Target Tokyo: Jimmy Doolittle and the Raid That Avenged Pearl Harbor, by James M. Scott
Pearl Harbor gets bombed, and as Americans, we want revenge. In the minds of certain military men, revenge can only mean one thing: bomb Tokyo. It was a ridiculous idea. For starters, you’d need to figure out how to launch your big bombers from the deck of a carrier—to some, a suicidal notion. I’d heard the term Doolittle’s Raid, but never knew what the big deal was. Said the Miami Daily News, “His deeds are in sharp contrast to his name.” This is moving history. The against-all-odds success of the raid (if you can call it that; the raid was poorly planned, and it was a miracle a single bomb landed in Japan), and the far-reaching fallout from it are staggering. Target Tokyo reinforces two powerful lessons: evil has no limits, and there is no match for the determination of the human spirit.

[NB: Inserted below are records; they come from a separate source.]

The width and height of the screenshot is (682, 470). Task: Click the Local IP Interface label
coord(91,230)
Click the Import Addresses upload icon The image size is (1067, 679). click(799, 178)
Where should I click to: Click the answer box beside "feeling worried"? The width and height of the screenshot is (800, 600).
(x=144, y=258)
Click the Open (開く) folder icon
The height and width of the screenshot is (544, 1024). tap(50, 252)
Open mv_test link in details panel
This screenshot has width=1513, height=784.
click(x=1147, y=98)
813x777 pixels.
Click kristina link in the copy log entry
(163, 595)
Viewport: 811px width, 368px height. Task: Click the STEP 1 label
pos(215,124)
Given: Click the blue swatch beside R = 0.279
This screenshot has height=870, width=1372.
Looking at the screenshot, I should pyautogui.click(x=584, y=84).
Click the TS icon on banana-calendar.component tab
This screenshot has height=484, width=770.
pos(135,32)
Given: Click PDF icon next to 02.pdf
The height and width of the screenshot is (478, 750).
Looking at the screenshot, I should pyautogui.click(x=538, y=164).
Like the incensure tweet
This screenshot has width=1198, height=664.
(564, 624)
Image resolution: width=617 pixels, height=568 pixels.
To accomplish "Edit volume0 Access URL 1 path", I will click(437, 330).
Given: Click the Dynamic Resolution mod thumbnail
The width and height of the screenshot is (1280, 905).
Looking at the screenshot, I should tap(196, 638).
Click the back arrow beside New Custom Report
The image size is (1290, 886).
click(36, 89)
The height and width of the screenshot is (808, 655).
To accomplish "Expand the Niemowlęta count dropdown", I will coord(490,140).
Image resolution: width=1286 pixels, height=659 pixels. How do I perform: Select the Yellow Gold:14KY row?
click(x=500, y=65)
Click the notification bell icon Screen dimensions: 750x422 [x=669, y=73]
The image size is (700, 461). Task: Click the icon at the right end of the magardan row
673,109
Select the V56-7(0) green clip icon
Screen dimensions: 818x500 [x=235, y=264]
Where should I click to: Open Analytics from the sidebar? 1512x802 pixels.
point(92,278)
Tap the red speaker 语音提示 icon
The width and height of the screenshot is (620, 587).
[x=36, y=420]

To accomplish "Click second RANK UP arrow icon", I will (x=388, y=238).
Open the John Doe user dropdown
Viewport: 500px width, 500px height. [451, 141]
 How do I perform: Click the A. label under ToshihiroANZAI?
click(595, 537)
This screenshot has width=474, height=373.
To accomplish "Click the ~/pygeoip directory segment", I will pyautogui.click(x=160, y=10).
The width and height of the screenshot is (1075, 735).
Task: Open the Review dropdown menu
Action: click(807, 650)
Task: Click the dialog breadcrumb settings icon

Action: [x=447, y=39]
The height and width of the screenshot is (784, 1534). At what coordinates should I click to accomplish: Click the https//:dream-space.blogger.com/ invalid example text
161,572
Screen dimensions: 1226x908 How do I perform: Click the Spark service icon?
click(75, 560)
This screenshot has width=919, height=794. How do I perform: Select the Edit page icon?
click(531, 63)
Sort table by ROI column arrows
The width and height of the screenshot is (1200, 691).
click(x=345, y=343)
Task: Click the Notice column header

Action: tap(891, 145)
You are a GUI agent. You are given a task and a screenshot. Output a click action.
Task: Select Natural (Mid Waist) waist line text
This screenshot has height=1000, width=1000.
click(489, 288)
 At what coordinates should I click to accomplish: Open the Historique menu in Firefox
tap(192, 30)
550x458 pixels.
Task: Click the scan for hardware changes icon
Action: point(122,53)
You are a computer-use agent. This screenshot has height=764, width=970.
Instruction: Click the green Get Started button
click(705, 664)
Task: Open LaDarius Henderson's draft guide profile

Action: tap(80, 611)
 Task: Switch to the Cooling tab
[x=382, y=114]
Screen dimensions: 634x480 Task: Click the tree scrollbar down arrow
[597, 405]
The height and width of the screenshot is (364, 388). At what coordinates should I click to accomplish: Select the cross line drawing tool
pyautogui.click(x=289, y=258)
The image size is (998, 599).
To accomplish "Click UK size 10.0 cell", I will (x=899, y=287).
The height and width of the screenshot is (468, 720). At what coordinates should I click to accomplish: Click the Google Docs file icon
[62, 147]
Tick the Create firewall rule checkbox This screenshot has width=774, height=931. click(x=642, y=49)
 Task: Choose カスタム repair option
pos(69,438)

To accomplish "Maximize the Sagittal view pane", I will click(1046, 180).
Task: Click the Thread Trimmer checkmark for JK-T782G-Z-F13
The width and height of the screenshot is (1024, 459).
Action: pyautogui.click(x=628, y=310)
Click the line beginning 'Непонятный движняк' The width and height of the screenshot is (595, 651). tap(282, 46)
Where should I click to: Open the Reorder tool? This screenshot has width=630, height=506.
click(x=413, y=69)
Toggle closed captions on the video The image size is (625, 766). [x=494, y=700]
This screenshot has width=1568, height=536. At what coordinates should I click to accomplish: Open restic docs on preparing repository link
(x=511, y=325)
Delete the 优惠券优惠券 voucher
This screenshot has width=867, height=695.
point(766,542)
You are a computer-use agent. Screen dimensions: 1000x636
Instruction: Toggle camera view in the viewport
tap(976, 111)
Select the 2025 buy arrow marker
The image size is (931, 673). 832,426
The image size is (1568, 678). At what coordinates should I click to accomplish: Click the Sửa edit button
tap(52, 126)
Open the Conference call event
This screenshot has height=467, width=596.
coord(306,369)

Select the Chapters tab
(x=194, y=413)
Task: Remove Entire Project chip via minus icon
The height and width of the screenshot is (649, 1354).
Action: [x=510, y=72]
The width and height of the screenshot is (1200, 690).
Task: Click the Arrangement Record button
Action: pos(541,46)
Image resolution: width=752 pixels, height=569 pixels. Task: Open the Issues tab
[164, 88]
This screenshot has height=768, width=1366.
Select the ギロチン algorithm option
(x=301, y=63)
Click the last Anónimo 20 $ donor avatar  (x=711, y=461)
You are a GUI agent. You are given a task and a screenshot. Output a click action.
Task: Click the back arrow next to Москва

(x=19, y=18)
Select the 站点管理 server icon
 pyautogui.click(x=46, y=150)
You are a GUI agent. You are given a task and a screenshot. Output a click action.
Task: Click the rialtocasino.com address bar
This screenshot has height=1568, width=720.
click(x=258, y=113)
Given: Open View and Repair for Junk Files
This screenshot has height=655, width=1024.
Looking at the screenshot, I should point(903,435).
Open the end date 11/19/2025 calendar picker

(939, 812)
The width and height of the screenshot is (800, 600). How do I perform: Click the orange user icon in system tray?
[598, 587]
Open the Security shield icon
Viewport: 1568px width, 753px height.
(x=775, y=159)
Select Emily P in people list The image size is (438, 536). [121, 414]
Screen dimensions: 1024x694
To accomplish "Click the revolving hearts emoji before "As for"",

The Arsenal of Democracy: FDR, Detroit and an Epic Quest to Arm an America at War, by A. J. Baime
Great storytelling about Henry and Edsel Ford and how they converted the company they built into a war materiel juggernaut by using their ingenious principles of mass production. In five war years, 18,000 B-24 Liberators were turned out. In contrast, in the 40 years since its inception, only 1,500 747s have been built. We tend to think of America as a leader in all things, but in the years leading up to World War II that simply wasn’t the case. We essentially had no Navy. Unlike Germany and other nations that had been involved in post-WWI military conflicts and who were investing heavily in their military super-structures, the U.S. was focused on domestic issues, had significantly downsized its Army and maintained only a scant supply of the implements of war. Each B-24 had 360,000 rivets. In short, we were caught with our pants down. The manner in which we would pull them up and begin kicking some ass, started with the factories in Detroit. Firing up those factories, retooling them, filling them with American workers and American sweat, came about when the sleeping giant stirred. “No man can tame a tiger into a kitten by stroking it,” FDR declared in a December 1940 fireside chat.“We must be the great arsenal of democracy.” The creation of this arsenal remains a shining moment and a world-changing accomplishment.